Cessons de nous voiler la face ! Non, aucune stratégie européenne, que ce soit la stratégie UE 2020, la stratégie pour le développement durable, la stratégie européenne de sécurité, ou d'autres encore, n'a aucune chance de produire ses effets sans une relance énergique de la coopération politique infraeuropéenne partout où les grands défis pour la sécurité imposent d'agir collectivement avec une volonté et une efficacité renforcées.

Dans les domaines de la défense et de la sécurité collectives, non, l'OTAN n'est pas l'organisation la mieux à même d'entreprendre l'ensemble des chantiers de transformation que nécessitent l'urgence stratégique autant que l'émergence d'une nouveau modèle de gouvernance multilatérale, plus anticipatif, plus ouvert et moins biaisé par des jeux d'Etats unitaires empreints de réflexes à la fois trop 'autocentrés' et trop 'autoprotecteurs'!

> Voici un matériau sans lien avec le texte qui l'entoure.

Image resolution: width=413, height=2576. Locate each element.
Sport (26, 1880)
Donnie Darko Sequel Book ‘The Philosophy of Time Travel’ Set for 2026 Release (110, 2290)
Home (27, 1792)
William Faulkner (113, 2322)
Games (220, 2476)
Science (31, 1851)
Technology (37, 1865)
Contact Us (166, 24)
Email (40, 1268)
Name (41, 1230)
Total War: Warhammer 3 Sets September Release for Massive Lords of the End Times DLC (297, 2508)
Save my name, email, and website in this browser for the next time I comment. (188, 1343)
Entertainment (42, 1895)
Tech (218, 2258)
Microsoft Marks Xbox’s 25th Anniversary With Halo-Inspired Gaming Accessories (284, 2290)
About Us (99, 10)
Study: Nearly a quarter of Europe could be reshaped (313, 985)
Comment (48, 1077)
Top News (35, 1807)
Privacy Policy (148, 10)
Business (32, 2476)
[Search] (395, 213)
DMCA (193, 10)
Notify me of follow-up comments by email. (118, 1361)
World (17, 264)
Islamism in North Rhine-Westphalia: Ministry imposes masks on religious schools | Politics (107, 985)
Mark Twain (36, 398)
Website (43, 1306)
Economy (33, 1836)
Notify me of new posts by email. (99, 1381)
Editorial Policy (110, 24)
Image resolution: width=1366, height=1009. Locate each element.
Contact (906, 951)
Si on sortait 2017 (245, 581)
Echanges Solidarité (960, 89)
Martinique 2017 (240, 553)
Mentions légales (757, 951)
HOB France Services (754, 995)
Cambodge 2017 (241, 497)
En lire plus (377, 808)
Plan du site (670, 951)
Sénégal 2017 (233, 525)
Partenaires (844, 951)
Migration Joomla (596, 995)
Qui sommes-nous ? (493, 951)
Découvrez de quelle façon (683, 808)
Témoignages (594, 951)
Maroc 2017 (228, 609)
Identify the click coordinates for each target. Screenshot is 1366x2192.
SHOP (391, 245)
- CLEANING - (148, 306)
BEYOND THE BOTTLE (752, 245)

Les Etats européens n'ont pas d'autre alternative que de poursuivre la construction européenne en faisant rapidement de l'UE un véritable acteur politique "global" (1)

Cessons de parler haut et fort du besoin de consolidation, de rationalisation, de convergence, de coordination, de mutualisation pour au final, surtout, ne rien faire, ou au bas mot, ne faire que tenter, souvent en vain, de ne consolider  que son pré carré ! Que dire des coupes dans le budget de la défense en Grande-Bretagne, en Allemagne, en France  sinons que nous n'avons plus les moyens de nos ambitions comme le soulignent tous les rapports parlementaires sur la disponibilité et la projection de nos forces ...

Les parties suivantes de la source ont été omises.